Generally dead on, but are Blur fans really that far away from Cibo Matto fans? I mean, I put both acts on my June mix. I suppose Blur fans are, on the whole, more likely to brawl with a Gallagher brother, while Cibo Matto’s are more likely to sing lullabies about food. But they’re not exactly different universes.
And to be honest, the effort to match up musical tastes is pretty minimal — Blurheads and Cibophiles invariably get stuck in the same pool. I divide the CDs I get in the mail into four stacks:
- Stupendous, momentous, mixes that shake my very soul to the core, then rebuild it from the bricks of great music.
- Solid, enjoyable mixes that have great tracks and an attention to detail.
- Eh, I’ll look past the Bryan Adams track. The Whitney Houston’s pushing it, though.
- Seriously, have you ever heard anything other than Hits 102? Did you look at my track listings and still think that Kid Rock and O-Town would be a good idea for trade bait? Actually, do you still think Kid Rock and O-Town are good ideas, period?
Those who send me CDs that end up in Pile No. 1 get No. 1 discs in return. Twos get twos, etc. (And no, I won’t tell you what stack your CD got put into — that’s a crabwalk.com corporate secret.)

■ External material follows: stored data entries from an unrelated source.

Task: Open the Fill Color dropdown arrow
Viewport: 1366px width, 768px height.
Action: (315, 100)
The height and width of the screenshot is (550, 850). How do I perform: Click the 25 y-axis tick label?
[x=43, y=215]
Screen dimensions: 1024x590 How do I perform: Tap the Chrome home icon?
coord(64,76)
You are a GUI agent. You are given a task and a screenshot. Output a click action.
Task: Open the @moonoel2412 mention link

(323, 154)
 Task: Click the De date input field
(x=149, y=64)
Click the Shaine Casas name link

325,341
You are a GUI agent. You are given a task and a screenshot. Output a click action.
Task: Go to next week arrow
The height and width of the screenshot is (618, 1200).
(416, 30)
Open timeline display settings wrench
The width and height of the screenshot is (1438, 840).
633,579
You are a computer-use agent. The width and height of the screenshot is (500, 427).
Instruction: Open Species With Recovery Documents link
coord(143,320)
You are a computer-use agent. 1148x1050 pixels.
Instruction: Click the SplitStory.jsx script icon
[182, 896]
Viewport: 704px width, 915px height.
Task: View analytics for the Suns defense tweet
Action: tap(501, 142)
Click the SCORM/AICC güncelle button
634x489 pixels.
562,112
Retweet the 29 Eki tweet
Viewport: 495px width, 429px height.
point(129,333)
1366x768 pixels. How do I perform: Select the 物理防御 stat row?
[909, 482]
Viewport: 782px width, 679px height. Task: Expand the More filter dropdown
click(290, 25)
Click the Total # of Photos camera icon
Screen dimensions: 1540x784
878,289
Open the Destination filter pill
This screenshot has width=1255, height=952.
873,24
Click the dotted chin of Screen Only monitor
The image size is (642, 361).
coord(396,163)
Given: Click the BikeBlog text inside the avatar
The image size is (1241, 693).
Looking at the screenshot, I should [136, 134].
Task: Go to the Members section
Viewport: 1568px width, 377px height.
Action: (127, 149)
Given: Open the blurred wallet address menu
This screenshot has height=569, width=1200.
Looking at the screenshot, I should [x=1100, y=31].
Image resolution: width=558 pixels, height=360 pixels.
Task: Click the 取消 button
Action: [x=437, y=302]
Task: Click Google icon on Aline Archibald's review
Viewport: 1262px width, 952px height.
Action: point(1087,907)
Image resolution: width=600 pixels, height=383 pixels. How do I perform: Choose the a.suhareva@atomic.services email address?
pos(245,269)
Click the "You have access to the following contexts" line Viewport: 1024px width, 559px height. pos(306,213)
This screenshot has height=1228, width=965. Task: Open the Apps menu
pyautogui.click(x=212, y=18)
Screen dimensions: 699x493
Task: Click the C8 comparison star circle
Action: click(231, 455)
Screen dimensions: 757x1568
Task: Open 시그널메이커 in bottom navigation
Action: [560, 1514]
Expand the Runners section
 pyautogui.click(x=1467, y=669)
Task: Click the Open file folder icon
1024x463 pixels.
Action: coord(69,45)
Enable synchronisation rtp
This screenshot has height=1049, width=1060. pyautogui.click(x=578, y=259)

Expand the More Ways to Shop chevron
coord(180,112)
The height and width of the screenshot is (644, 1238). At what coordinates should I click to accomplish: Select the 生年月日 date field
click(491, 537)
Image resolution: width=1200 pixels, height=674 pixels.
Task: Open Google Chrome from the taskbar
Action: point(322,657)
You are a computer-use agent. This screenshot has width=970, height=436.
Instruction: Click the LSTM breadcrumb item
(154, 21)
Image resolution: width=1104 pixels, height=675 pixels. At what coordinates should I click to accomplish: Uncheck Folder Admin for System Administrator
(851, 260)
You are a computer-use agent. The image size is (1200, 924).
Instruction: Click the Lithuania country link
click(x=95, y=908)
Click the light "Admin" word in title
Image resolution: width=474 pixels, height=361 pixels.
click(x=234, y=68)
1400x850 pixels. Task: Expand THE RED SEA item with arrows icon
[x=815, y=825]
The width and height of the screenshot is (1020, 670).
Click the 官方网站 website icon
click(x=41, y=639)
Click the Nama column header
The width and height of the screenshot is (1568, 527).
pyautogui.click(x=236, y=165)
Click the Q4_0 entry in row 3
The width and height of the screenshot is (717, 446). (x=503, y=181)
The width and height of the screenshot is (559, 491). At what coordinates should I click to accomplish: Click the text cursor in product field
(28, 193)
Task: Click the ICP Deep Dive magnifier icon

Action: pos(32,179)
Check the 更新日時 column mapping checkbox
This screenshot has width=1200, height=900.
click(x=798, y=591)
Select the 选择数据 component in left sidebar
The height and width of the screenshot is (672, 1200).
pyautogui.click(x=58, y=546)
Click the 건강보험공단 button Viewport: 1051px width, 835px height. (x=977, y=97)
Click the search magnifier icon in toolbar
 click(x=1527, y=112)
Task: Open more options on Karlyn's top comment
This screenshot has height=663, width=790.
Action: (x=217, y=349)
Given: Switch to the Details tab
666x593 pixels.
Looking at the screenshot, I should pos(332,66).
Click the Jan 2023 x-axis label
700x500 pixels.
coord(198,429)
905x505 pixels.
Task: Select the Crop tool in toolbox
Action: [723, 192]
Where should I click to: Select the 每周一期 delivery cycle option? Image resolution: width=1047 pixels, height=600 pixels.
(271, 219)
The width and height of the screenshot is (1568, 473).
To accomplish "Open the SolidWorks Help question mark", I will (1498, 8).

In case you’re wondering, more than 375 people have signed up for the October trade since the mix club was mentioned on Daily Candy a few weeks ago. (I got more than 17,000 hits in 24 hours.) All my waking hours the last few weeks have been filled burning CDs, folding liner notes, stuffing envelopes, updating a big unwieldy database, answering email questions, and paying lots of postage. Delicious irony: With my car CD player stolen not long ago, I never have time to listen to CDs any more.
17 October 2002 |
5 comments
Sadness is discovering that that 9:30 a.m. flight you thought you had tomorrow is actually a 7 a.m. flight.
Really, I’m alive, I swear, despite my non-posting habits of late. Rumors of regime change at crabwalk.com are not based in fact, even if such a move remains the standing policy of the Bush administration. My cloistered super-duper-ultra-secret work assignment is complete. If I wasn’t jetting off to lovely Racine, Wisconsin, tomorrow, I’d be back on the blogging crack. As it is, you’ll have to wait until Monday for a full return to mid-season form.
After skipping last month’s, I went to the DFWblogs happy hour last night. It’s amazing what you can miss in such a short time — lots of hot tubbing, mostly, but presumably other things as well. The grand tradition of interblogger incest has continued to thrive. Good to see y’all again.
Finally, I hear a rumor that this site is mentioned in this month’s Shift magazine. Anyone have a copy to verify or contradict that? (It’s in the Shift 75.) If so, this joins my CBC appearance this summer in my continuing quest to dominate all Canadian media. Watch your back, Saskatoon.
17 October 2002 |
2 comments
This week, I’m being locked in a small computerless room. Supposedly, it’s for my own good and the good of the company. Personally, I think they’re trying to drive me insane. Perhaps both those statements are true. In any event, don’t count on any mid-day updates this week.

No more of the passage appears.